La “nueva normalidad” es la vieja alienación
La sequía extrema en la Amazonia denuncia nuestro crimen climático y muestra que los inocentes mueren primero
Escribo mirando los cuerpos enfilados de los delfines, una secuencia de muertos, cadáveres que hemos producido nosotros. La Amazonia se seca, las aguas se secan, las comunidades ribereñas tienen que exiliarse porque en los ríos ya no queda agua para navegar y la estación lluviosa en la mayor selva tropical del mundo, si es que la tenemos, no empezará hasta enero. Nadie recuerda nada parecido, ni siquiera los ancianos. Pero hay algo en este colapso que revela el tamaño de nuestra humana monstruosidad: los que mueren primero.
Hace décadas que los indígenas y los científicos del clima advierten de los impactos del calentamiento global. La mayoría no escucha. En 2023, los fenómenos extremos han afectado —y siguen afectando— a vastas zonas de la casa-planeta. Ya no se puede negar, pero la mayoría sigue negándolo. Y una vez más, como en la pandemia de covid-19, dan al horror el nombre de “nueva normalidad”. Ahora la nueva normalidad serían inundaciones o sequías extremas, ciclones y olas de calor.

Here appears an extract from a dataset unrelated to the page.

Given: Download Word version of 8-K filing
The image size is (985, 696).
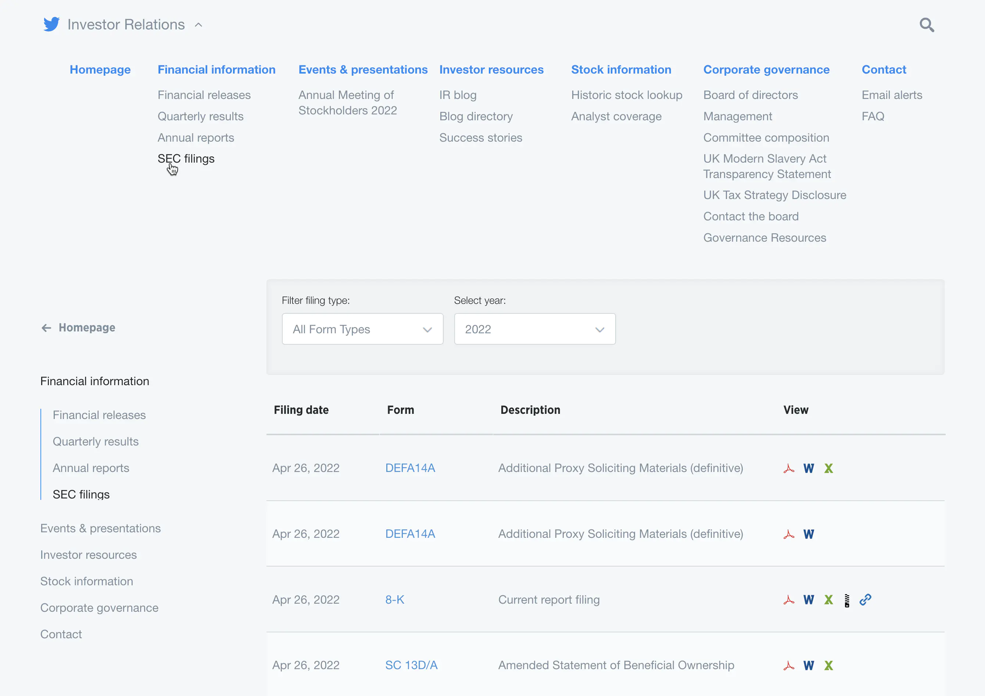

Pero la nueva normalidad es la misma vieja alienación. Solo una especie muy deformada por el capitalismo sería capaz de convivir con las escenas de agonía extrema de la Amazonia, los manatíes tendidos en la playa boca arriba, y seguir durmiendo por la noche “porque ahora es así”. Al convertir la naturaleza en mercancía, condenamos a la mayoría de los no humanos. Y ahora están muriendo a cientos, algunas especies a miles. Y solo con mucha desconexión se puede encontrar normalidad mientras las hileras de muertos se multiplican en el lecho de lo que un día fue un río.
La ecuación en la selva es la suma de cuatro años de fascismo de Jair Bolsonaro produciendo deforestación acelerada más El Niño, más el colapso climático, en la que uno alimenta al otro. En Tefé, en el estado de Amazonas, el agua alcanza los 39 grados centígrados —37 grados se considera un baño caliente para los humanos—. Los remos de los pescadores tienen que esforzarse para superar los cuerpos de los peces, en algunos lugares ya navegan por ríos de cadáveres. Las comunidades se organizan para sacar de las playas los cuerpos de los delfines y otros animales no humanos que han muerto en agonía. Y nada indica que mañana vaya a haber menos.
Pero no es una tragedia ni una fatalidad. El asesinato en masa tiene ADN, y es humano. Nosotros hemos producido el calentamiento global y lo que hemos producido ahora mata primero a otros, a los no humanos. Mientras todo esto ocurre, las grandes empresas transnacionales siguen avanzando, comiéndose la naturaleza y escupiendo pesticidas y mercurio; mientras todo esto ocurre, uno de los principales debates en Brasil, país que (des)alberga el 60% de la selva, es la apertura de un nuevo frente de exploración de petróleo en la Amazonia; mientras todo esto ocurre, los depredadores dominan el parlamento brasileño e intentan permitir la minería en las áreas que aún están protegidas.
La nueva normalidad de las petroleras, de los latifundios y de las empresas de soja y ganado, de las mineras, es nuestra muerte. Si no las detenemos, el delfín de hoy tendrá mañana nuestra cara. Pero a diferencia de él, nosotros hemos cavado esa tumba, al estirar la normalidad hasta que cupiera en el holocausto de los únicos inocentes.